BUNDESGERICHTSHOF IM NAMEN DES VOLKES IV ZR 283/22 URTEIL in dem Rechtsstreit Verkündet am: 25. Oktober 2023 Schick Justizangestellte als Urkundsbeamtin der Geschäftsstelle ECLI:DE:BGH:2023:251023UIVZR283.22.0 Der IV. Zivilsenat des Bundesgerichtshofs hat durch den Vorsitzenden Richter Prof. Dr. Karczewski, die Richterinnen Harsdorf-Gebhardt, Dr. Brockmöller, Dr. Bußmann und den Richter Dr. Bommel im schriftlichen Verfahren mit Schriftsatzfrist bis zum 30. September 2023 für Recht erkannt:

Auf die Revision der Klägerin wird der Beschluss des Oberlandesgerichts Nürnberg - 8. Zivilsenat - vom 25. Juli 2022 aufgehoben.

Die Sache wird zur neuen Verhandlung und Entscheidung, auch über die Kosten des Revisionsverfahrens, an das Berufungsgericht zurückverwiesen.

Der Streitwert für das Revisionsverfahren wird auf 91.981 € festgesetzt.

Von Rechts wegen Tatbestand:

Die Klägerin begehrt aus abgetretenem Recht die Rückabwicklung von drei im Jahr 1998 nach dem sogenannten Policenmodell geschlossenen fondsgebundenen Lebensversicherungsverträgen.

Mit Versicherungsbeginn zum 1. Dezember 1998 unterhielt der Versicherungsnehmer Christian S bei der Beklagten einen Versicherungsvertrag mit monatlich 400 DM Prämien. Mit Schreiben vom 12. Dezember 2009 erklärte er die Kündigung und die Beklagte zahlte eine Rückvergütung von 20.344,67 € aus.
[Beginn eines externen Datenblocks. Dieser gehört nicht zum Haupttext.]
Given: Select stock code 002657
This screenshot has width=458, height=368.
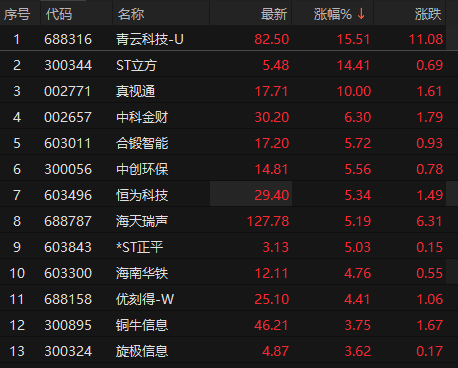Looking at the screenshot, I should (x=68, y=117).
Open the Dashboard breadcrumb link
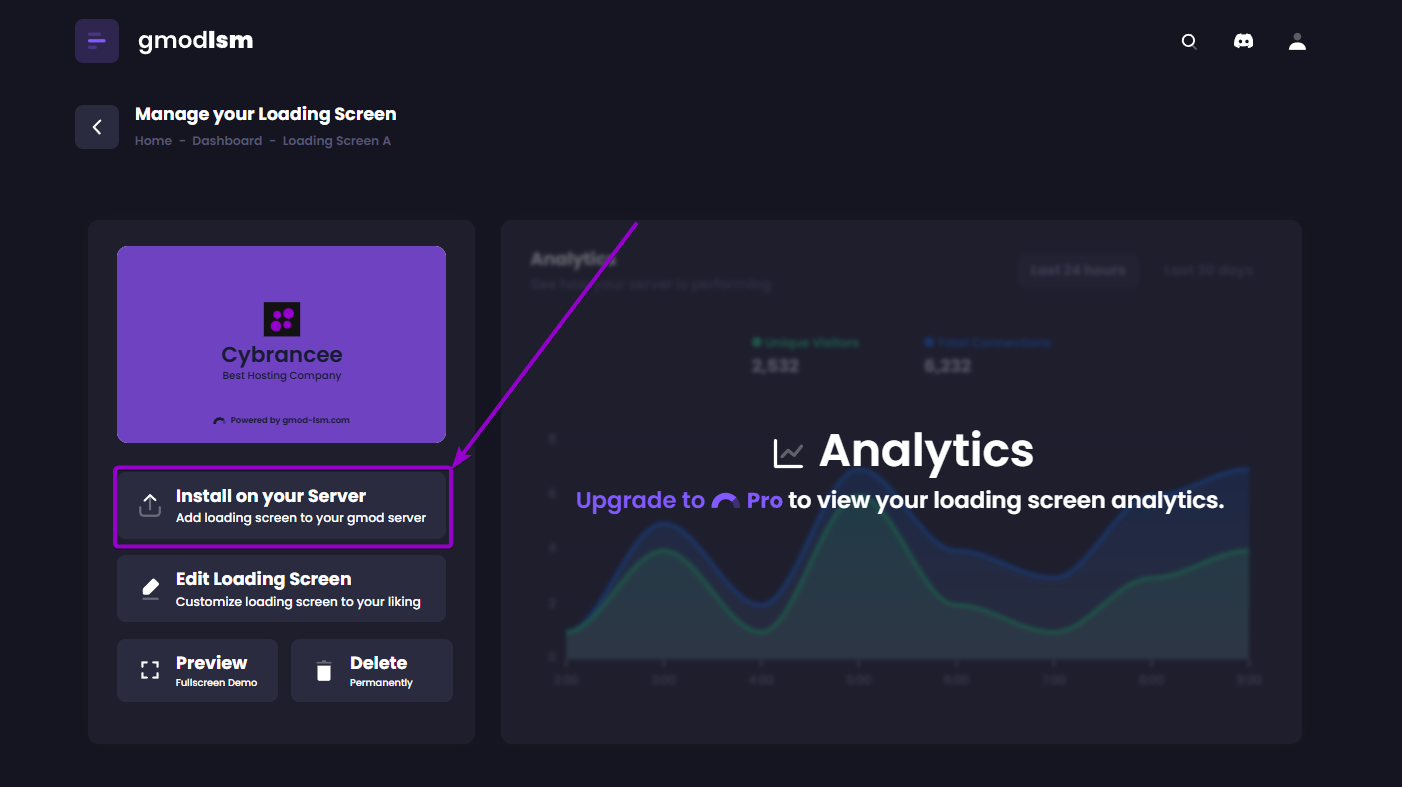The width and height of the screenshot is (1402, 787). [227, 140]
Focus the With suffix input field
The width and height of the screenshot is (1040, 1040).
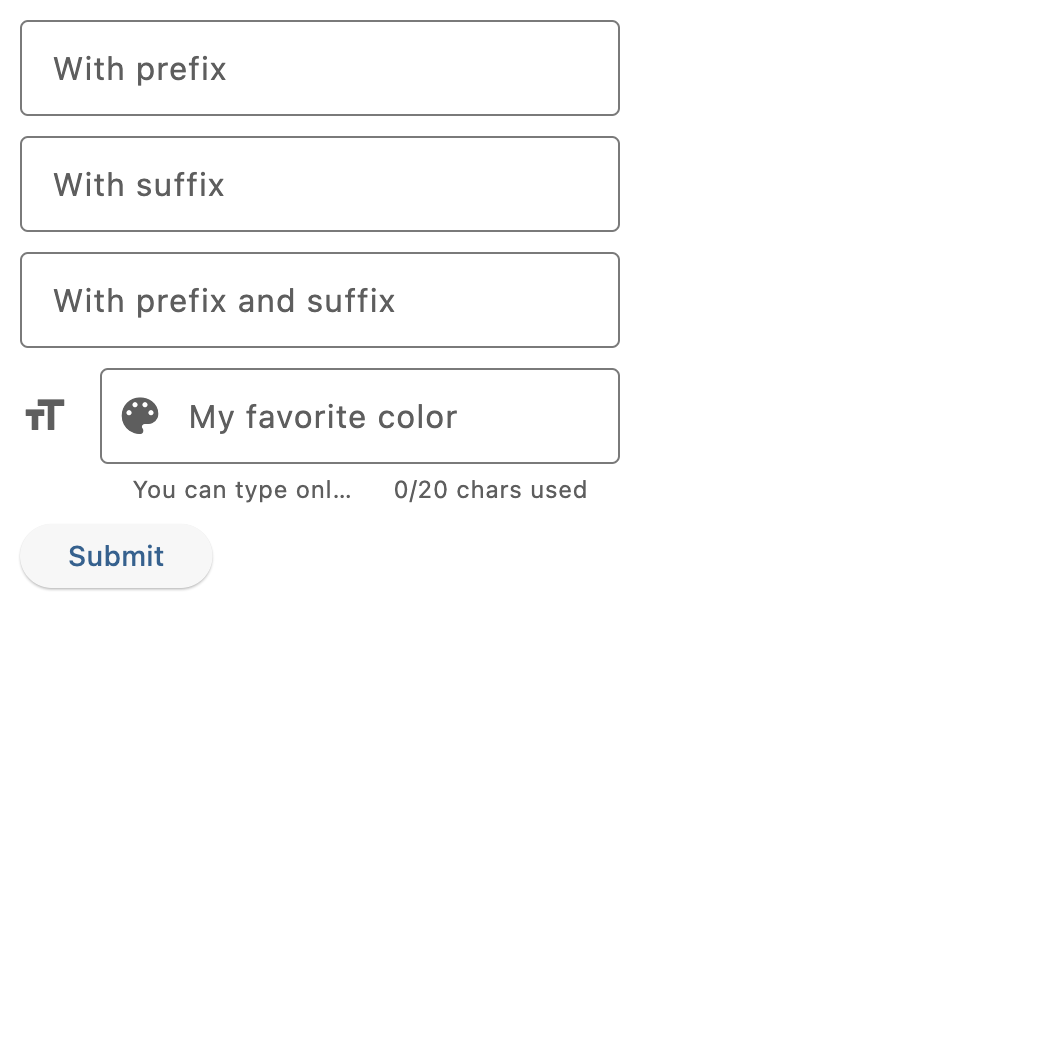[320, 184]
Mit Schreiben vom 18. Dezember 2018 erklärte der Versicherungsnehmer den Widerspruch. Die Klägerin teilte mit Schreiben vom 19. Dezember 2019 mit, dass alle Ansprüche des Versicherungsnehmers an sie abgetreten worden seien.
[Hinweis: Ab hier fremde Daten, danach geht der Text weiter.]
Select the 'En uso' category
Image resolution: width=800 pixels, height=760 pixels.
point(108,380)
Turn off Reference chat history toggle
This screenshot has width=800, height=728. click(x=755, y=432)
Ebenfalls mit Versicherungsbeginn zum 1. Dezember 1998 unterhielt der Versicherungsnehmer Marcus S bei der Beklagten einen Versicherungsvertrag mit einem Monatsbeitrag von 400 DM. Mit Schreiben vom 12. Dezember 2009 erklärte er die Kündigung und die Beklagte zahlte eine Rückvergütung von 20.859,92 € an ihn aus. Mit Schreiben vom

19. Dezember 2018 erklärte er den Widerspruch und mit Schreiben vom

19. Dezember 2019 teilte die Klägerin der Beklagten mit, dass alle Ansprüche des Versicherungsnehmers an sie abgetreten worden seien.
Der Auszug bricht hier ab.